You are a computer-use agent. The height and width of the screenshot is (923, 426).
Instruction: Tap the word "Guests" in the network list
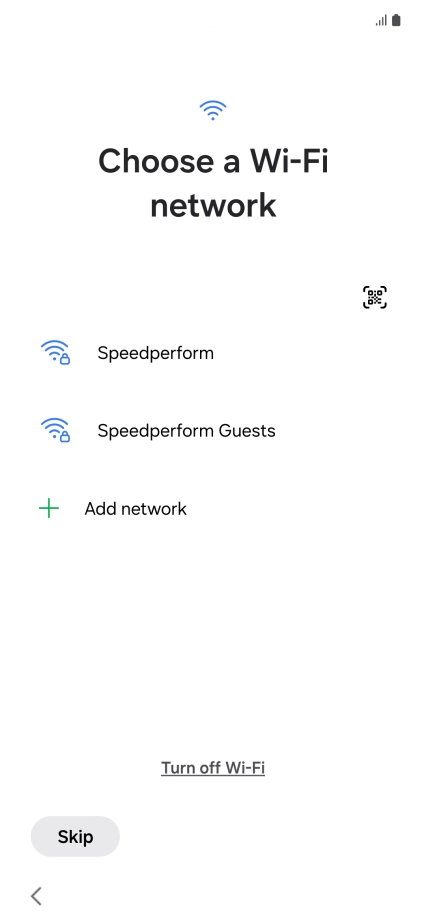(x=247, y=431)
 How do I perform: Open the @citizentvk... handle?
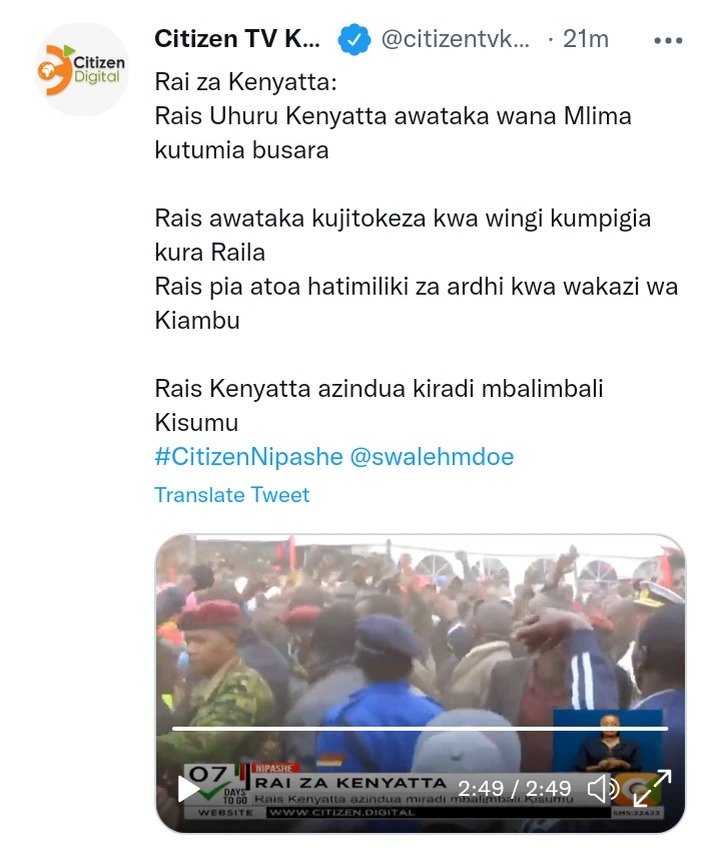[455, 39]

AIM OF THE TASK: Every entry above should come back exactly as written, except for its pictures.

RESPONSE AREA:
You are a computer-use agent. The height and width of the screenshot is (923, 426).
Instruction: Tap the word "Guests" in the network list
(x=247, y=431)
 How do I perform: Open the @citizentvk... handle?
[455, 39]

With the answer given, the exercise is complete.